President Nana Addo Dankwa Akufo-Addo has urged the Ghanaian media not to consider juicy headlines and breaking news at the expense of the future and integrity of the country.
He advised the media to take a second look at the power they wielded and the responsibility they owed to society and execute their mandate with utmost professionalism while abiding by the ethics of the profession.
The President made the call at the 12th graduation ceremony of the Ghana Institute of Journalism (GIJ) in Accra yesterday.
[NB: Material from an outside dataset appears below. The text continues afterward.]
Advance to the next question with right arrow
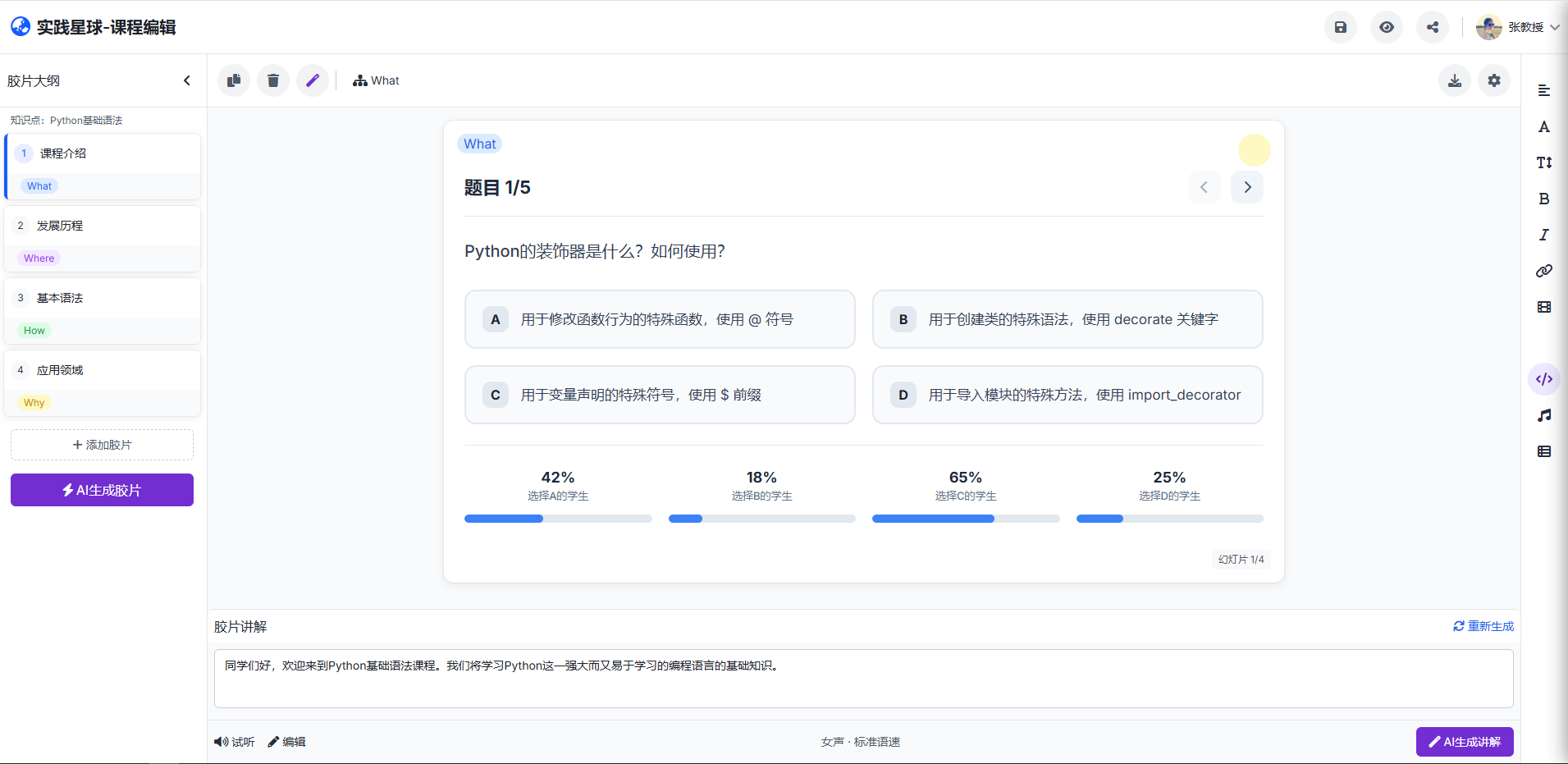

It was on the theme: “Strengthening Media Literacy and Communication Excellence in Ghana”.
The GIJ is the premier journalism institute in West Africa and this year’s graduation ceremony was its first at its uncompleted new campus at Dzorwulu in Accra.
Challenges
President Akufo-Addo pointed out that the media were faced with a deliberate campaign by some elements in the democratic space to misinform and the inadvertent misinformation by media practitioners in their desire to be the first to break the news, as well as have juicy and punchy headlines.
“There is an inadvertent misinformation by the mainstream media when facts were twisted,” he stated, adding that even when the truth emerged, the mainstream media always failed to publish the facts and rather swept the matter under the carpet and moved on to other issues.New media
The President said the proliferation of new media channels had created a situation where people engaged in deliberate misinformation campaigns on a daily basis and even though that was not new in politics and war it had gained added currency.
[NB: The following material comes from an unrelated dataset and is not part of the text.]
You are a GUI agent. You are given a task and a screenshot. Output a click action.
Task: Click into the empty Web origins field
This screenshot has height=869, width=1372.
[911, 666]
This has now become tools for political actors who aim to win public relations battles by fabricating or twisting facts and churning them out either through the traditional media or new media channels as news.
He said that posed a major threat to the integrity of the news world and society and called for training, self-regulation and insistence on media ethics and journalistic standards by media houses, practitioners and organisations.Criminal Libel Law
President Akufo-Addo said the repeal of the Criminal Libel Law had offered Ghanaians the opportunity to express their views about government issues and for civil society to analyse government policies and for the opposition, the space to offer alternative views.
This process had culminated in Ghana becoming the number one country in Africa in the Global Press Freedom Index, according to Reporters Without Borders, President Akufo-Addo stated.Support
The President announced that to assist the GIJ complete its new site at North Dzorwulu and create space for increased student enrolment as a result of the free SHS, the government had made available GH¢5 million through the GETFund in the 2018 budget, and promised to ensure that the GETFund released the money to the institute as soon as possible.
Trained journalist
In his address, the Chairman of the Governing Council of the GIJ, Professor Kwasi Ansu-Kyeremeh, called for support to provide a wellstocked library to enable effective teaching, learning and research at the institute.
He noted that the increasing number of citizen journalists and social media actors had led to the proliferation of fake news and that the trained journalist had the task of ensuring that the reading and listening public had the right information.
The Ag. Rector, Dr Modestus Fosu, said the institute had on its own started moves to improve infrastructure, especially through its internally generated funds and called on the government and philanthropists to support it.
As part of the celebration of its 60th anniversary, he said, the GIJ intended to launch a GH¢100 million endowment fund and had instituted committees for various endeavours.